I Was the Victim of a Crime. Do I Have to Be in the U.S. on a Valid Status to Apply for the U-Visa?
A U-Visa lets undocumented immigrants who were victims of crimes stay in the United States if they meet certain requirements. The U.S. Citizenship and Immigration Services (USCIS) offers special provisions for victims of substantial physical and/or mental abuse, allowing them to legally live in the U.S. for at least 4 years, or longer if they are eligible for a green card, which would allow them to stay in the country permanently. The stipulation is that the undocumented immigrant must comply with law enforcement or government officials in investigating or prosecuting someone else’s criminal activity.
Examples of crimes committed against you for which you may apply for the U-Visa include: domestic abuse, felonious assault, involuntary servitude, peonage, rape, sexual abuse, female genital mutilation, incest, kidnapping, false imprisonment, torture, human trafficking, blackmail, and more.
What Is a U-Visa, and How Do I Get One?
A U-Visa protects undocumented immigrants and helps the U.S. government solve crimes. It provides these benefits to previously-undocumented immigrants:
- The individual may legally reside in the U.S. for 4 years, but after 3 years, they may apply for a green card to stay in the country permanently and potentially in the future be granted naturalization.
- A U-Visa holder may legally work in the United States without the need for employer sponsorship.
- Some of the applicants’ family members may also be eligible for a U-Visa.
To apply for the U-Visa, you will first need to fill out certain forms and papers supporting what you have said about the alleged crime you are reporting. You will then send said documents to USCIS, and the U.S. government will decide whether you successfully meet the requirements for a U-Visa. There is no need to go to court or have an interview, and although a lawyer is not required, a skilled immigration attorney can be your legal advocate. He or she can make sure your paperwork is accurate and detailed, so you may have the best chance of obtaining the U-Visa.
Who Is Eligible to Apply for the U-Visa?
You can apply for the U-Visa if you do not have any immigration status, or if your immigration papers or legal status have expired. You can also apply for a U-Visa if you are outside of the United States. Some may be surprised to learn that even if you have previously committed a crime or you were deported in the past, you are still eligible to apply for the U-Visa. Attorney Susham Modi has, for example, been successful in his past work of having a client granted a U visa despite a removal order.

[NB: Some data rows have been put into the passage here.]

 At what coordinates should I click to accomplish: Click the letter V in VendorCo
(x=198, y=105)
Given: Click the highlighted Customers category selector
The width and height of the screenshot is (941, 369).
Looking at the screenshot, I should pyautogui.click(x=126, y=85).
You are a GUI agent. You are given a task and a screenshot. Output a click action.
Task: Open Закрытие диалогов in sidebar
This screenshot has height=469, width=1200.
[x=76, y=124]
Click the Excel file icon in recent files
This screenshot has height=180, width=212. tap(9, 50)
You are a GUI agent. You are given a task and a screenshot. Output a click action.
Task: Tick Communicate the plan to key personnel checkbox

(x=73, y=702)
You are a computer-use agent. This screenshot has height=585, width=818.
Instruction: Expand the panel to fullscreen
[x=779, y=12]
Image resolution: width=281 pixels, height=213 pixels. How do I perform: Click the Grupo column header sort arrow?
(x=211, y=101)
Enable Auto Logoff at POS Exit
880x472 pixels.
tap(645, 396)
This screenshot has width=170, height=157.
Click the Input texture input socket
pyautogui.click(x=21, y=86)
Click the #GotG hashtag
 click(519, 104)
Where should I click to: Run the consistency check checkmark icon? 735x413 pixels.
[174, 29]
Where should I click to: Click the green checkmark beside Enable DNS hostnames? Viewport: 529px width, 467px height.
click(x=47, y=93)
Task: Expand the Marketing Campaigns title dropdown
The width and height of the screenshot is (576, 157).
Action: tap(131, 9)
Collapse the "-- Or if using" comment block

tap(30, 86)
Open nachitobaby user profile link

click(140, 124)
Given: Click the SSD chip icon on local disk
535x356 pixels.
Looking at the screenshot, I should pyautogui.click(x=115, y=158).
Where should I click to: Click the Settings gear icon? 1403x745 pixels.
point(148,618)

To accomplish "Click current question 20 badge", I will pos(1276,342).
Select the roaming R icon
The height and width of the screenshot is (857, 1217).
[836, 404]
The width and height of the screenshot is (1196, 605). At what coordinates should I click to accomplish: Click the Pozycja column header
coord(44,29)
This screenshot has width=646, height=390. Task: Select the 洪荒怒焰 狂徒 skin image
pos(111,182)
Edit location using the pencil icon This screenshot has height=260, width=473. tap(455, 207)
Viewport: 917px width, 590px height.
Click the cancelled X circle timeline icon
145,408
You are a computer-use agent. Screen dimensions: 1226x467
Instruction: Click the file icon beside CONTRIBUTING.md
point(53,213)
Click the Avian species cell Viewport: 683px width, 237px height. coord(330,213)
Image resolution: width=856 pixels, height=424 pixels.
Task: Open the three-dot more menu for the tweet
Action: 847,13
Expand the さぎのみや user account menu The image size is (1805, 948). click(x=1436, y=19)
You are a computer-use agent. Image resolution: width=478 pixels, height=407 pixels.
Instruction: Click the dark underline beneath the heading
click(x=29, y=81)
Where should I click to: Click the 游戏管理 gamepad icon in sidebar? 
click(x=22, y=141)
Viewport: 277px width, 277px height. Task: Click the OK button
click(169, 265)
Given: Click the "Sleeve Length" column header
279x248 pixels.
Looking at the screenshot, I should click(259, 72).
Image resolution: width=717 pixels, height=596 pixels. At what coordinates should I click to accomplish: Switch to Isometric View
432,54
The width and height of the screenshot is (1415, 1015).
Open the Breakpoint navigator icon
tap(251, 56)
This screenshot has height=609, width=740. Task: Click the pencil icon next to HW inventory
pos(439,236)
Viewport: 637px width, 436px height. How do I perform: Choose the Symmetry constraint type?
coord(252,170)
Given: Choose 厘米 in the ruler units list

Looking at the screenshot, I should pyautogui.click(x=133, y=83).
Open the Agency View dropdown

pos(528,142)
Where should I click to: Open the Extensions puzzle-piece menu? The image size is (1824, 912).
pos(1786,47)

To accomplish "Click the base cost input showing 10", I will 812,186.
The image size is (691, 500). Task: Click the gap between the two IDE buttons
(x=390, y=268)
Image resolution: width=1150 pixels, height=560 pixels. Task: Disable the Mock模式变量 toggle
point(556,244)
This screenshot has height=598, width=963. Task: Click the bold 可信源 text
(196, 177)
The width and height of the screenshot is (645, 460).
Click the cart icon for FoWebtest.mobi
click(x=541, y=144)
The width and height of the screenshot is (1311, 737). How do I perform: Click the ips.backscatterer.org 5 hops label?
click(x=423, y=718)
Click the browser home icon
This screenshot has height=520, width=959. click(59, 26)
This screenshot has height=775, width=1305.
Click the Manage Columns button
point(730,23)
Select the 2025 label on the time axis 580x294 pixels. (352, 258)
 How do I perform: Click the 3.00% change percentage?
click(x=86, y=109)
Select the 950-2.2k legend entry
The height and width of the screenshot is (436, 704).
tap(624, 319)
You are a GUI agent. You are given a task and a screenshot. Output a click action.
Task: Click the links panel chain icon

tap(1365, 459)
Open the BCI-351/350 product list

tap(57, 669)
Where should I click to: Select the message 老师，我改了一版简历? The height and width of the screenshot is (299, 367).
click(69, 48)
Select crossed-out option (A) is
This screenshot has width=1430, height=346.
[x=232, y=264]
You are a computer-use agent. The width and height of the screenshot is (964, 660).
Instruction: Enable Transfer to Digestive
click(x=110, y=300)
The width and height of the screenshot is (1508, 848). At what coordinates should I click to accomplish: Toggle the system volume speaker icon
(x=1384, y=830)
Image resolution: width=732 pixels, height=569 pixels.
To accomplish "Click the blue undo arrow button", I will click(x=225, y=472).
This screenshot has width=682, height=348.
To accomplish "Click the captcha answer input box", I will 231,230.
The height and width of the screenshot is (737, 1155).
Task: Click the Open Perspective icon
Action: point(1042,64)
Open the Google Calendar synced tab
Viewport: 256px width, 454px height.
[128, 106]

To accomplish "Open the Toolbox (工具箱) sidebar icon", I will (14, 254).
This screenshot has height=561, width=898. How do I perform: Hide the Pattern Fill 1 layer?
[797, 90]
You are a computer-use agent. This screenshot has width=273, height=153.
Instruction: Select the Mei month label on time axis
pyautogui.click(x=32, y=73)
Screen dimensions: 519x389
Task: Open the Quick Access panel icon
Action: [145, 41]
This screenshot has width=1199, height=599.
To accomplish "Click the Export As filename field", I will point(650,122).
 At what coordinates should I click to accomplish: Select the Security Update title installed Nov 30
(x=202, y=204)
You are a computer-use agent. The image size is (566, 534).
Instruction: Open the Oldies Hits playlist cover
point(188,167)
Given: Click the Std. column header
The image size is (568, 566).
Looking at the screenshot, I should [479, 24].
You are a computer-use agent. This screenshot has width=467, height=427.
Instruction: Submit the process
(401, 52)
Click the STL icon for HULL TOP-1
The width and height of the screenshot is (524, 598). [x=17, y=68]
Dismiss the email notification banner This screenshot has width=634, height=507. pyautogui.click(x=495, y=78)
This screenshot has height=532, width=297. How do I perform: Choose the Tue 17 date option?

U-Visa Requirements Checklist
If you meet these legal requirements, you may apply for a U-Visa (note: you must meet all requirements):
- You have been the victim of a qualifying crime that occurred in the United States
- You are helpful to the police and/or law enforcement
- You were substantially hurt either physically or mentally from the committed crime
Some of the documents to the government for U visa application can include, but are not limited to, the following as general examples only if they apply to you such as:
- Form I-918 Supplement B, also known as Supp-B: This shows that you helped law enforcement.
- Form I-918 is the main form for the U-Visa application.
- You must write a personal statement in your own words of what happened to you that will be submitted to the government, supporting your claim that you deserve the U-Visa. This must also contain a cover letter.
- Form I-192: If applicable, you will have to sign a waiver that you have committed either immigration or criminal violations and you need to have government permission to stay in the U.S.
- You must submit identification documents showing who you are, such as a passport or birth certificate.
- If you have them, you should submit any police and court records proving you were the victim of a crime.
- Your friends, family, doctors, or mental health professionals can send their own letter in which they talk about the crime and the harm you suffered as a result.